Perhaps I was a bit harsh Graeme. I certainly wasn't suggesting people should stop posting pics. Your pics are always lovely and I enjoy seeing them, as I'm sure many others do. 
Maybe it's just me being touchy but it seems like people are constantly harrassing for something - pointless, irrelevent questions pertaining to venomous snakes, help and advice for a friend's uncle's neighbour's dog, pics etc. There are plenty of great pics posted in this section, often by you, without the need for coercion or nagging. Like I said, it could just be me but I always think "here we go" every time I read a request that starts "I don't keep venomous snakes and never will, but....."


----------



## reptile rich (Sep 23, 2009)

RIGHT ! everyone i was only asking for a pictures section not for your : Name, Address, Postcode, Spair Key, Combination codes, What time your Dogs get locked up to be posted. anyone who nows that stuff and where you live will steal them anyway if they are going to, pictures dont give away that information and you dont have to post pics if you feel that strongly about the matter.

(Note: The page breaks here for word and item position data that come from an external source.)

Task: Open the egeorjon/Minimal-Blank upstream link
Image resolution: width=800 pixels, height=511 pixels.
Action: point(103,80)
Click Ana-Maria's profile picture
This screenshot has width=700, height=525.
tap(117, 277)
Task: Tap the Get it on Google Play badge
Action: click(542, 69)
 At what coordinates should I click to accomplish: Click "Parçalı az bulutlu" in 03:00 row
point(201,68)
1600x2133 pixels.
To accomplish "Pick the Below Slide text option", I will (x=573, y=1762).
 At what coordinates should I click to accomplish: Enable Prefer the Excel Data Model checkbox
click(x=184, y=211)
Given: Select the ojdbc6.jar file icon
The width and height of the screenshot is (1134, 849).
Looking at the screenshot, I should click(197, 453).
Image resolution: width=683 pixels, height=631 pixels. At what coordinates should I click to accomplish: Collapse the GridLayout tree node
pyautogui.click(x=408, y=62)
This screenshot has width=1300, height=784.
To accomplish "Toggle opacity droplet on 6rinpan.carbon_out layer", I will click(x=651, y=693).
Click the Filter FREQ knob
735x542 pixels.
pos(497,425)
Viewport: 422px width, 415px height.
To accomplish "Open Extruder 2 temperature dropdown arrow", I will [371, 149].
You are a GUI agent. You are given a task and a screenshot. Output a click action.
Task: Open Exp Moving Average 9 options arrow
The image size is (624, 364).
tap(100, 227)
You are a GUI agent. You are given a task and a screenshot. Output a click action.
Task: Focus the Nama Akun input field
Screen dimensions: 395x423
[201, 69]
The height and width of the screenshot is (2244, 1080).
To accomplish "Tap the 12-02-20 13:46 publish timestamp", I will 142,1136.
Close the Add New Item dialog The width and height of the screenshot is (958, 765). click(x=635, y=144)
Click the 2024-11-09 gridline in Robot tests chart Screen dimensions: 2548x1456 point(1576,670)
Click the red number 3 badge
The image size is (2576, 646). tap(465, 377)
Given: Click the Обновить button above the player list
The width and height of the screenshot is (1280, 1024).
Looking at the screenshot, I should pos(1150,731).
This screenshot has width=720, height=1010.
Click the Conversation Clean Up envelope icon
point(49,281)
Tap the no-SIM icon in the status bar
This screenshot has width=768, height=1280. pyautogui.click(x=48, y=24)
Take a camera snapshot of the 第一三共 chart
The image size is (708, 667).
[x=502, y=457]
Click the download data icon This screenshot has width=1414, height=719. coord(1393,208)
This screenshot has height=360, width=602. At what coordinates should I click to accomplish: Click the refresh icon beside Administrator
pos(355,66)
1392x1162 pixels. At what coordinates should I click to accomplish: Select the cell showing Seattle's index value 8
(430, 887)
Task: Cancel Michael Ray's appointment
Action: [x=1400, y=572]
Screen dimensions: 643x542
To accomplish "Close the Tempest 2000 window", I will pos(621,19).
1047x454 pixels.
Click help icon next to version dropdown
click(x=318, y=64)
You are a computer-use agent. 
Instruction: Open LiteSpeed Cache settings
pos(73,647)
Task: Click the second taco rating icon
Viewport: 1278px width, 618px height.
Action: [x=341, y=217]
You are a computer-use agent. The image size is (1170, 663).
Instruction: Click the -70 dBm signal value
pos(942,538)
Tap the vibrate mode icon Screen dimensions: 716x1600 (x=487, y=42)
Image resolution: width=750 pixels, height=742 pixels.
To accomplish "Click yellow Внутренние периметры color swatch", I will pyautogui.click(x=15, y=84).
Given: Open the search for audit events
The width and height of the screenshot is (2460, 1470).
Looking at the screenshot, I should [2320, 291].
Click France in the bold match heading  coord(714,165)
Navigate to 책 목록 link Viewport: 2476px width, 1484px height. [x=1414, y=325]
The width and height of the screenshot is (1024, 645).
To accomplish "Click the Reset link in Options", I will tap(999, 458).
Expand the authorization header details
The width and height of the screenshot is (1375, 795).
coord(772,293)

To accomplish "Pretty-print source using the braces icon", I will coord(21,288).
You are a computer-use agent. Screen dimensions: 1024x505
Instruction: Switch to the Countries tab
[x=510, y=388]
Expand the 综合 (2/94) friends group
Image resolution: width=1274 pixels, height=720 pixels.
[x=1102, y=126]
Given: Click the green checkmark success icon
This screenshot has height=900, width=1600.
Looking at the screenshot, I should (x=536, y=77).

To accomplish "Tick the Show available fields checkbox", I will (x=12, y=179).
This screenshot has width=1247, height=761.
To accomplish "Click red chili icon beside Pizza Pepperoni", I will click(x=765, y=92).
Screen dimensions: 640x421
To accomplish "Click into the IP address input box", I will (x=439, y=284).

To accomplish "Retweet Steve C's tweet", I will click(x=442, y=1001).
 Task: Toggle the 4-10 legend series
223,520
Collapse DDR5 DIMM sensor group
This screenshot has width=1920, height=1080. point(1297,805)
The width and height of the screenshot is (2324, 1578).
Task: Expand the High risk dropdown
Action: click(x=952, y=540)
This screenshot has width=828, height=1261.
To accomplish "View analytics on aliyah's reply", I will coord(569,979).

i just wanted a pictures section


----------



## Meko (Apr 29, 2007)

reptile rich said:


> hi all, i dont keep dwa species (might one day) but i like comming on and looking at the pics now and then as there are some stunning animals on here.
> 
> anyway my rant is that there isnt a dwa pictures section unlike the rest of the sections. i have to go through all the posts to find the pics if there is a mod about could you please make a pictures section.
> 
> many thanks rich





slippery42 said:


> Without doubt there should be a specialist section for photos.
> 
> 
> 
> Come on Mods get it sorted.


if you want a picture section you need to ask in the right place.

This section - DWA help and advice
the right section - Forum help and suggestions at the bottom of the main page.






reptile rich said:


> the over 18s off topic chat never has posts in it and its still up


maybe if you applied for access to it you'd be able to see the 12,700+ posts that are in there  it's always busy but because you need to subscribe to it (from your UserCP if you've got over 100 posts, been here over a month and are over 18 ); otherwise it looks like it's empty.


----------



## slippery42 (Mar 23, 2008)

terciopelo_dave said:


> Like I said, it could just be me but I always think "here we go" every time I read a request that starts "I don't keep venomous snakes and never will, but....."


I'm with you on where your going.

I'd given up on this forum for a while but am keen on trying in my own way to put some reasonable posts in the section.

The problem will unfortunately always bee that of dreamers and fools.

It will be worthwhile if a decent number of keepers persist in posting decent articles.


----------



## reptile rich (Sep 23, 2009)

Meko said:


> if you want a picture section you need to ask in the right place.
> 
> This section - DWA help and advice
> the right section - Forum help and suggestions at the bottom of the main page.



thank you ill go do that :2thumb:


----------